酒の肴に野球の記録BACK NUMBER
山崎康晃と藤川球児は立ち直れるか。
クローザー受難を示す、ある数値。
text by
広尾晃Kou Hiroo
photograph by(L)Naoya Sanuki/(R)Kyodo News
posted2020/07/27 19:00
失点がかさんでいる山崎康晃(左)と藤川球児。偉大な実績を築き上げた2人が、このまま苦しむとは思えないが……。
クローザーはセットアッパーと別物。
クローザーは、
・適任者がなかなか見つからない
・登板過多で壊れる懸念がある
という難儀なポジションである。
どんなに球が速くても、もしくは制球力があっても、それだけではクローザーになれない。セットアッパーはよく似たポジションだが、ここで好成績を上げたからといって配置転換しても、うまくいかないことが多い。
史上最多の344ホールドを稼いでいる日本ハムの宮西尚生は、通算だとたった3セーブ。
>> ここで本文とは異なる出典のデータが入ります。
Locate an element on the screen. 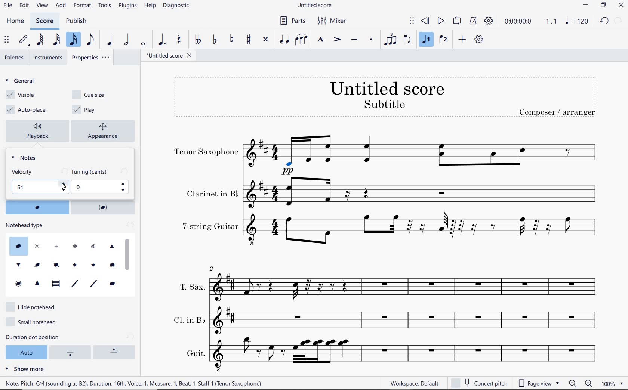 This screenshot has width=628, height=390. PLAY TIME is located at coordinates (530, 22).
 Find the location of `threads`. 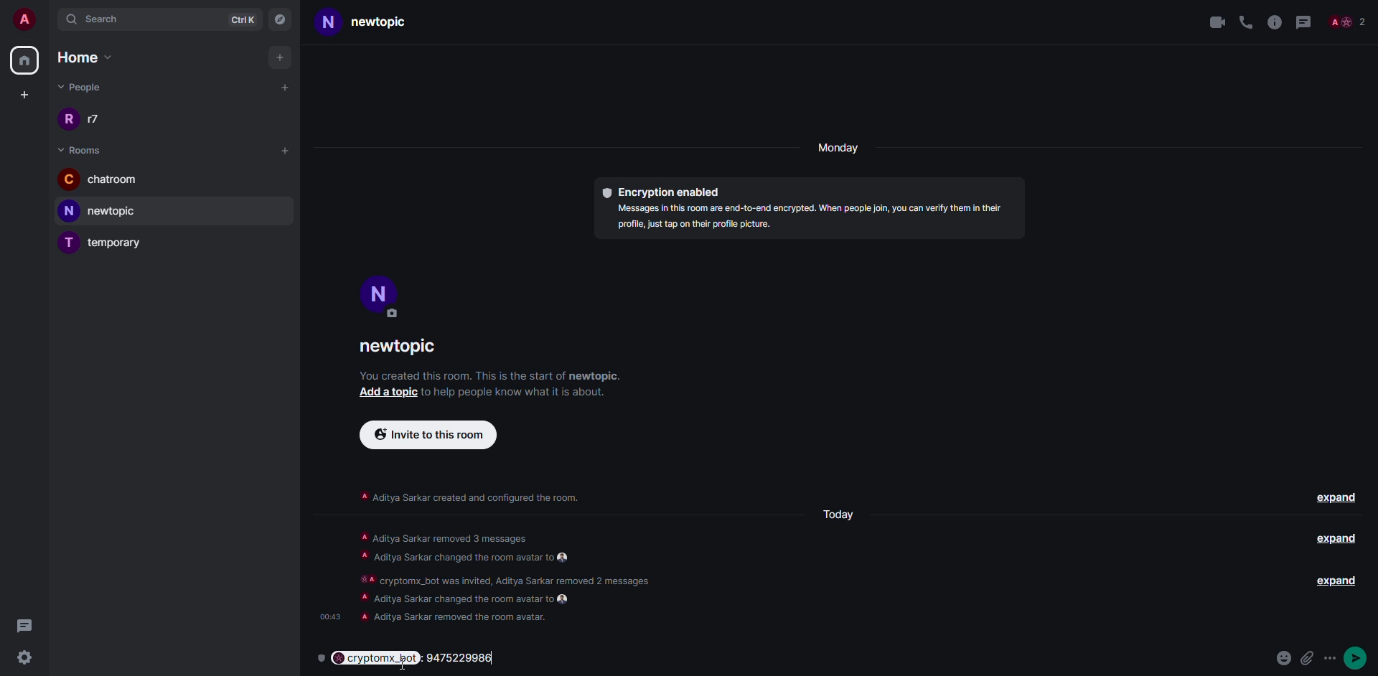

この2つのポジションは別物なのだ。
何よりクローザーは激務だから、いつ故障をしても、不振に陥ってもおかしくない。
広島は2018年まで中崎翔太という優秀なクローザーがいた。しかし2019年に不振に陥り、そこからクローザーを固定できないままに現在に至っているのが象徴的だ。
なお山崎康晃も2017年にはブロウンセーブが続き、一時期パットンにクローザーの座を譲って再び復活している。今回もそうなる可能性はあるだろう。
レギュレーション変更も影響か?
今季、クローザーの受難が続いているのは、新型コロナ禍でペナントレースのレギュレーションが大きく変わっていることも影響しているかもしれない。
試合は120試合しかないから序盤戦でのダッシュが重要になる。しかも延長戦は10回までだ。勝つために早い勝負を仕掛けるようになる。
昨季のサヨナラホームランは両リーグ合わせて19本だったが、今季はすでに5本、7月だけで4本出ている。また満塁ホームランは今季13本、昨年は合計47本。現時点の試合数は昨年の2割程度だから、かなり増えている。
とりわけ先週のセ・リーグは18試合で52本ものホームランである。これが山崎など救援投手の被弾につながっている。長距離打者でなくても、思い切って勝負に出る打者が増えたということかもしれない。
クローザーが9回を抑えきって挙げる雄たけびは胸がすく。山崎康晃や藤川球児は、再び雄たけびを上げることができるだろうか?